■ **Exercise instructions**: Only one stretch of the listing below is wanted. Give it again exactly, from the line with "This screenshot has height=490, width=1568." through the line with "This screenshot has height=400, width=768.".

■ **Given data**:
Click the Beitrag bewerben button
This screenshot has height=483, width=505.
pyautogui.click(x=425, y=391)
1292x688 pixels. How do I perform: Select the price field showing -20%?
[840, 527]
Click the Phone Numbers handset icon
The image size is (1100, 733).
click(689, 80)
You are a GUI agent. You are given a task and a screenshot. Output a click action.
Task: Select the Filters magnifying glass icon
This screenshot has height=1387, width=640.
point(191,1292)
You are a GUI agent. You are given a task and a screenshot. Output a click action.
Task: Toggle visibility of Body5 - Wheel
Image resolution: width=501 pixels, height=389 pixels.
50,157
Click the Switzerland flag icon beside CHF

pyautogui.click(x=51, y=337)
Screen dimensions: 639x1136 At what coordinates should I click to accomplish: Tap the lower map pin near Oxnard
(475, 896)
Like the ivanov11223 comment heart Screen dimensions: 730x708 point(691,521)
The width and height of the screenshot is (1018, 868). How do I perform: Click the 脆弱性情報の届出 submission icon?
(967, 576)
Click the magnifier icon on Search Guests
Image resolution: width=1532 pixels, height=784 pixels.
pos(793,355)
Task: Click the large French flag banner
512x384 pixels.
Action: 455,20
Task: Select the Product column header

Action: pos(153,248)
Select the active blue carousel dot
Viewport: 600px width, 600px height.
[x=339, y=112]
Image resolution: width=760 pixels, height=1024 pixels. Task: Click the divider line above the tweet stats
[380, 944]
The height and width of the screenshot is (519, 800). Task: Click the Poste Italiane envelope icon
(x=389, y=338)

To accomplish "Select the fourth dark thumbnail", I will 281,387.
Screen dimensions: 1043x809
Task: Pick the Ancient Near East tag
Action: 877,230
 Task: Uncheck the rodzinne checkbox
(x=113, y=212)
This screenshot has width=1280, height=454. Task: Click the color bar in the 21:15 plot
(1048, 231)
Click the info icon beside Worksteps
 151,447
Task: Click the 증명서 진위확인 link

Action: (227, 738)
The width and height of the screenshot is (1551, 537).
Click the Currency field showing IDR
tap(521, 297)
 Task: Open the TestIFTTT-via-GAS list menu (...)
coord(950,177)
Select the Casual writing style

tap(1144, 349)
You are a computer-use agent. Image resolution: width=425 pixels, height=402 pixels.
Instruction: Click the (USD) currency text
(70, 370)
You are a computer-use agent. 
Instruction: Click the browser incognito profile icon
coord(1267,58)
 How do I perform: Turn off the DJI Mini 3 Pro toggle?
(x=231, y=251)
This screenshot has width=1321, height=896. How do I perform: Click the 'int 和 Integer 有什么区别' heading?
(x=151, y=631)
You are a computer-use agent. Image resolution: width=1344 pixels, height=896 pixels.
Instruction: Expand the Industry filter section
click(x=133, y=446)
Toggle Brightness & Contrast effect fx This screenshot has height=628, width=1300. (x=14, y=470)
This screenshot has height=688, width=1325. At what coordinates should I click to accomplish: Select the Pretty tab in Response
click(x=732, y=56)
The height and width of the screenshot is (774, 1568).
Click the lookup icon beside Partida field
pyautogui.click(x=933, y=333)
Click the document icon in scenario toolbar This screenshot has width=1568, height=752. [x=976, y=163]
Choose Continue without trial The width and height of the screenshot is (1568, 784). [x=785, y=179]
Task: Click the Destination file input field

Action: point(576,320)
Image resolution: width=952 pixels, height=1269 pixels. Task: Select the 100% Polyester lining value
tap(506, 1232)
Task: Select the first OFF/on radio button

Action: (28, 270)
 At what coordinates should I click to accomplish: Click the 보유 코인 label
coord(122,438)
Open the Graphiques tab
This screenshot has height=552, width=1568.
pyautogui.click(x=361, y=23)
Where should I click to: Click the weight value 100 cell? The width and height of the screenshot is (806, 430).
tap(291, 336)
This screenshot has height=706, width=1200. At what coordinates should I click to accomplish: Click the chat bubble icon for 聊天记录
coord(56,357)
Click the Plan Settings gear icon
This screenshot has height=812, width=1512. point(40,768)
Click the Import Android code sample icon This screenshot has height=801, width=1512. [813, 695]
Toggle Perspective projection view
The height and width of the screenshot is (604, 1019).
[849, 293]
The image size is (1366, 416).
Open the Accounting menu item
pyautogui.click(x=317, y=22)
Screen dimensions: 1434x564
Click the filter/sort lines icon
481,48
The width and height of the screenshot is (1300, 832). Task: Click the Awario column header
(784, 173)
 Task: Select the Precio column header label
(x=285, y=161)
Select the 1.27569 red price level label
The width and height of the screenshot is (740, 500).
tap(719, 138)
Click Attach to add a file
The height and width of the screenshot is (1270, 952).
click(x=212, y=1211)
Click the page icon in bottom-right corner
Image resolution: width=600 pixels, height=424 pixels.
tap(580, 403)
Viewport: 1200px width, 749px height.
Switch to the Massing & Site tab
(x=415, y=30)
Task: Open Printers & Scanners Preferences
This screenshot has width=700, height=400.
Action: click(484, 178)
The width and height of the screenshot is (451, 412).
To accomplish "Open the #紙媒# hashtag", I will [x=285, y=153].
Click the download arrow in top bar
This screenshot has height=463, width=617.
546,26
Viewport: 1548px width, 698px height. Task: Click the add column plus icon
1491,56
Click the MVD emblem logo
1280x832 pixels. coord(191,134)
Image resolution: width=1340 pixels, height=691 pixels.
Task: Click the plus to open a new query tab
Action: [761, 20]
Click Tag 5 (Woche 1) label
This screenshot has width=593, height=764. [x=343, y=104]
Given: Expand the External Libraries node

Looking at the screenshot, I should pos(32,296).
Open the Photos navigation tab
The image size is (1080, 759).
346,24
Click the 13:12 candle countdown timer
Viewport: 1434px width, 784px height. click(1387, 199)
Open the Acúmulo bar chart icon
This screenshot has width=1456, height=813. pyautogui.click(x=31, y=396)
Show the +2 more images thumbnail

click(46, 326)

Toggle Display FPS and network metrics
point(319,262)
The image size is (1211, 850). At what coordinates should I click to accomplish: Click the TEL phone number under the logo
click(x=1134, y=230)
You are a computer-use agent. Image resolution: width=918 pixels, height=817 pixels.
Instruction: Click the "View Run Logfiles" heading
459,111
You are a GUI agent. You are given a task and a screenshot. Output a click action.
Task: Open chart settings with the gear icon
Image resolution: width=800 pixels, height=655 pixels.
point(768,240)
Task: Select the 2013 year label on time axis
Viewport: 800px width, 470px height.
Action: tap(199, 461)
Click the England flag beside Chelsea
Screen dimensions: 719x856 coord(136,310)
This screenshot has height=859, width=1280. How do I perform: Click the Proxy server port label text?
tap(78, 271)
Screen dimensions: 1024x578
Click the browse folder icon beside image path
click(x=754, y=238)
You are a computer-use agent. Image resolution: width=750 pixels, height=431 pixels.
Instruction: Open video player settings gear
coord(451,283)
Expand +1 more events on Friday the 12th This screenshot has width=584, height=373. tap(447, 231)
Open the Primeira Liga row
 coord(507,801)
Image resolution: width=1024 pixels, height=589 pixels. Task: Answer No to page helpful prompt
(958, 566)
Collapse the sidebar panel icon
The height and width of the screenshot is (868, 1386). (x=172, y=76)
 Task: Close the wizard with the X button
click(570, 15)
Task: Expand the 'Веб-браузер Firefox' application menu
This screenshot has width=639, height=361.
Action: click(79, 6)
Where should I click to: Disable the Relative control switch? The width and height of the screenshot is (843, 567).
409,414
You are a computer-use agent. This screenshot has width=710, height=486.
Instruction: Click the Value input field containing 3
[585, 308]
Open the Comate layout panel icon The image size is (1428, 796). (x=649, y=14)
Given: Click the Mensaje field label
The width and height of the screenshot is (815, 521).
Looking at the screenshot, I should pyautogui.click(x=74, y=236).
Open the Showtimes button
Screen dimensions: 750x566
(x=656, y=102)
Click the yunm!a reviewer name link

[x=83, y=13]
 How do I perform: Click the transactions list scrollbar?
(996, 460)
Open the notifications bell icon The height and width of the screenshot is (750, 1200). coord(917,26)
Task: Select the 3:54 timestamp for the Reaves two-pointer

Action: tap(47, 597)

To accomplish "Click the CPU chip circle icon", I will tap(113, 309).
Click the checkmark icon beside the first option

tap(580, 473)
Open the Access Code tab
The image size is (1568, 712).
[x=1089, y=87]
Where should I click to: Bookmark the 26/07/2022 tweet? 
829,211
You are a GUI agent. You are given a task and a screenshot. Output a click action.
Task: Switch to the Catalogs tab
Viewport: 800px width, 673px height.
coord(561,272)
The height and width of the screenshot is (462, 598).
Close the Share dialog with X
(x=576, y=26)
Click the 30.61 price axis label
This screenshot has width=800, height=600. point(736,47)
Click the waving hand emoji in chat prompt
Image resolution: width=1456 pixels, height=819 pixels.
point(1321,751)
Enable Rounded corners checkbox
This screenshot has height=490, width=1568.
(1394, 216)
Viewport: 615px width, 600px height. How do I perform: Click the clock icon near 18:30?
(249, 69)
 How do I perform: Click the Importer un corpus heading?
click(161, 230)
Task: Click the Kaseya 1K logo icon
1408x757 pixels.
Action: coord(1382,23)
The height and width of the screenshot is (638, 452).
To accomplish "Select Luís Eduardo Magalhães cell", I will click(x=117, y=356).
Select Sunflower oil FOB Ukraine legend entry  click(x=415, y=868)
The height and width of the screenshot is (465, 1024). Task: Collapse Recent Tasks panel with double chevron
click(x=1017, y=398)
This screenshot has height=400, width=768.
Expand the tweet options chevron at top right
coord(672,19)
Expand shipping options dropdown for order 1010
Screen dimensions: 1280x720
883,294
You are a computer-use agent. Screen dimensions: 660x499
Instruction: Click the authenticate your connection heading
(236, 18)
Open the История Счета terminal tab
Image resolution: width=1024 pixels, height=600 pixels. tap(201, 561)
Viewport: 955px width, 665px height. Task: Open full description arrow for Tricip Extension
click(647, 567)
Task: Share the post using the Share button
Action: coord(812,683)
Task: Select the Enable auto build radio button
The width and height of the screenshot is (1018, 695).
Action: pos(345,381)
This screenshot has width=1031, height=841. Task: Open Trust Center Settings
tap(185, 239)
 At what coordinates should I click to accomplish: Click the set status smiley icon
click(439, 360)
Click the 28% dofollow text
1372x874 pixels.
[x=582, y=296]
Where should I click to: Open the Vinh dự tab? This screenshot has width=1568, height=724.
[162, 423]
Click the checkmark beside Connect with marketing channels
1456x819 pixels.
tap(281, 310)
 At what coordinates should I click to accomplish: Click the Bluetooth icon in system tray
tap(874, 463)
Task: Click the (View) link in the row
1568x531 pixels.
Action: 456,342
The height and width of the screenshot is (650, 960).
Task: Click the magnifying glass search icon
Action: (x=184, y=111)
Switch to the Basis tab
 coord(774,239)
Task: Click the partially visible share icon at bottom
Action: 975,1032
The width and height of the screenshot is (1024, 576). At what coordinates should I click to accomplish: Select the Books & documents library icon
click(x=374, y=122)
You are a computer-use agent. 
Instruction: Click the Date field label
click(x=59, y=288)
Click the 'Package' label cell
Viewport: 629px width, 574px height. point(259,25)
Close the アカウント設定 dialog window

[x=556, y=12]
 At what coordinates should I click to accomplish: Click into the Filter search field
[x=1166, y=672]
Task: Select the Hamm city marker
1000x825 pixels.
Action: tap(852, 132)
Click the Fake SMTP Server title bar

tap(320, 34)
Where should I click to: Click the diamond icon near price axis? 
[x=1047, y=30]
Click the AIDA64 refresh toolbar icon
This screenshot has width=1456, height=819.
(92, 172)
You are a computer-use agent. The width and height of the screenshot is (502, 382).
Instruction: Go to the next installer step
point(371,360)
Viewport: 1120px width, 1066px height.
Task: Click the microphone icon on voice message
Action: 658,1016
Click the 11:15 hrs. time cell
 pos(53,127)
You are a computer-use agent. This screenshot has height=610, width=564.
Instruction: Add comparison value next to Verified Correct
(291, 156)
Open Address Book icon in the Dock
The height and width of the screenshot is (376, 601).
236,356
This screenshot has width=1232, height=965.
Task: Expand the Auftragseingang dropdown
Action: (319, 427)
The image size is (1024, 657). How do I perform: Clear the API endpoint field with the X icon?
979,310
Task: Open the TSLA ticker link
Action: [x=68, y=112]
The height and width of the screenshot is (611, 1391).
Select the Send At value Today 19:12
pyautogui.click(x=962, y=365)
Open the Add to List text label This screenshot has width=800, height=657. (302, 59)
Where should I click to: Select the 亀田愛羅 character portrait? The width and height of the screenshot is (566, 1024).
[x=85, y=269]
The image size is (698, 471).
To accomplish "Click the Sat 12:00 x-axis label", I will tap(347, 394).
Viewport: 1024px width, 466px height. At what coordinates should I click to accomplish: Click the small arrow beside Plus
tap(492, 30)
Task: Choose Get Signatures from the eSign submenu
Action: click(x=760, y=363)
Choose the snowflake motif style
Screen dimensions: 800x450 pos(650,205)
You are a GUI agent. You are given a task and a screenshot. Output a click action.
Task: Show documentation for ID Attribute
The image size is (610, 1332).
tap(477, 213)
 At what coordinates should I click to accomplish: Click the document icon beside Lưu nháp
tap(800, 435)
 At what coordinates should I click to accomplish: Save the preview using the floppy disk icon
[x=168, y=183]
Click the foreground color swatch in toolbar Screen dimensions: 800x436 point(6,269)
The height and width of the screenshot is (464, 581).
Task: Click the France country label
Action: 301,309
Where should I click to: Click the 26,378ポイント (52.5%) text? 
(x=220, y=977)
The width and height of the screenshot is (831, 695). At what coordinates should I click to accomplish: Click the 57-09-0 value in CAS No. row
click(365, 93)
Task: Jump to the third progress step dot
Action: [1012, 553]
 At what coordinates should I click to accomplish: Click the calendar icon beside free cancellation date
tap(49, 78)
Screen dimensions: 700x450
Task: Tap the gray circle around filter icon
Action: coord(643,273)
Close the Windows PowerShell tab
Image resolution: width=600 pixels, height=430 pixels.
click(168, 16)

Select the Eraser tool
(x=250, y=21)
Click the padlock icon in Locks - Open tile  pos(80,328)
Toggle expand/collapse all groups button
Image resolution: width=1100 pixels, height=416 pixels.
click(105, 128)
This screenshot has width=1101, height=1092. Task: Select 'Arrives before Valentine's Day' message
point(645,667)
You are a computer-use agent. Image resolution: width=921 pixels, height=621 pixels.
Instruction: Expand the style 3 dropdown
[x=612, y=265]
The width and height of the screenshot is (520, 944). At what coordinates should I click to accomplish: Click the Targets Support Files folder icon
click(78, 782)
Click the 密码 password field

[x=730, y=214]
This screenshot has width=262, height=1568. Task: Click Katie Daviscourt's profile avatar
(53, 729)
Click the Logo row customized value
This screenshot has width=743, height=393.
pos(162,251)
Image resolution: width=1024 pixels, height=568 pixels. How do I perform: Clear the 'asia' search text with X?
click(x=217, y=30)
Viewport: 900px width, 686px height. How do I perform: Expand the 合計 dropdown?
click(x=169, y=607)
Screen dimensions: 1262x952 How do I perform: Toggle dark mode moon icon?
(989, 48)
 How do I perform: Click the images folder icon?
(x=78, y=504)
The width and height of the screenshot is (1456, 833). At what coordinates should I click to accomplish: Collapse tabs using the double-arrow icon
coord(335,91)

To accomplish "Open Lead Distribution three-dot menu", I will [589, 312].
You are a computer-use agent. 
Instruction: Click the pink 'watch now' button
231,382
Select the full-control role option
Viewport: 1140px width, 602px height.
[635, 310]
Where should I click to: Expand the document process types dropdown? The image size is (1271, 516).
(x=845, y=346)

■ **Solved exercise**:
This screenshot has height=490, width=1568.
(1394, 216)
Viewport: 615px width, 600px height. How do I perform: Click the clock icon near 18:30?
(249, 69)
 How do I perform: Click the Importer un corpus heading?
click(161, 230)
Task: Click the Kaseya 1K logo icon
1408x757 pixels.
Action: coord(1382,23)
The height and width of the screenshot is (638, 452).
To accomplish "Select Luís Eduardo Magalhães cell", I will click(x=117, y=356).
Select Sunflower oil FOB Ukraine legend entry  click(x=415, y=868)
The height and width of the screenshot is (465, 1024). Task: Collapse Recent Tasks panel with double chevron
click(x=1017, y=398)
This screenshot has height=400, width=768.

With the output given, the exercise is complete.